The other night while his mother was in town visiting us, he was on the phone while me and his mom were playing with our two boys. Our 2 year old climbed up on the coffee table and then jumped off trying to land in my mil's hands but he didn't jump far enough and hit his head on the table. He cried, mostly from being scared and didn't even get a bump. My husband, however, saw what happened, slammed the phone down, screamed at all of us and then threw the coffee table across the room and into the fireplace, breaking the molding. He said he saw the accident coming and that we shouldn't have a coffee table in our living room because it wasn't safe. Not once did he comfort our child and ended up scaring our oldest son half to death and he started crying as well. He never apologized and then was pissed off at me the next day for giving him the silent treatment.

Just tonight while watching TV, he fell asleep on the couch. I decided to playfully wake him up by lightly flicking him on the forehead. Our kids were in the room and I was just playing around. He woke up and I was honestly scared he was about to come at me. He screamed at me for waking him up that way and said "how would you like it" and then flicked me in forehead so hard that it brought tears to my eyes.

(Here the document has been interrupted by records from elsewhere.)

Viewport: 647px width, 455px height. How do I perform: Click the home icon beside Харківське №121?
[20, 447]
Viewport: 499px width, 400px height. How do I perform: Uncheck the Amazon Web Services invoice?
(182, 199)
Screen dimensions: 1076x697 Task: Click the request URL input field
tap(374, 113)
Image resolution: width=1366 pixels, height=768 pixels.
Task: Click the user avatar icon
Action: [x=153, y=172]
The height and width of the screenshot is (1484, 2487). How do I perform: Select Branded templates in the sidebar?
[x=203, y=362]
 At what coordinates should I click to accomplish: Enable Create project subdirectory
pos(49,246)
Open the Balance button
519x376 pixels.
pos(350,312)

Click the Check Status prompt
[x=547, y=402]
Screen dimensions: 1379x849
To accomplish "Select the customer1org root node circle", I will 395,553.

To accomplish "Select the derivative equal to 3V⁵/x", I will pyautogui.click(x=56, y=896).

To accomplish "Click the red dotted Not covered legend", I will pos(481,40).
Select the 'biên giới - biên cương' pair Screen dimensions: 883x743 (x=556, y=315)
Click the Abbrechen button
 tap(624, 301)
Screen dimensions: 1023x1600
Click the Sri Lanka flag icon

Meanwhile our kids just stared in horror and called him "mean daddy." Again, no apology, and now he's fallen asleep for the night while I sit here and stew.

He can be so mean and in his world he can do no wrong. He's become a different person. Most days now I struggle with even telling him that I love him. I've wanted to leave so many times but my boys really do love their daddy and I'm a stay at home mom with no money of my own. I don't know what to do anymore. When I talk to him about this stuff somehow I end up being the bad guy and get yelled at even more. He doesn't listen to me or understand. I feel so trapped.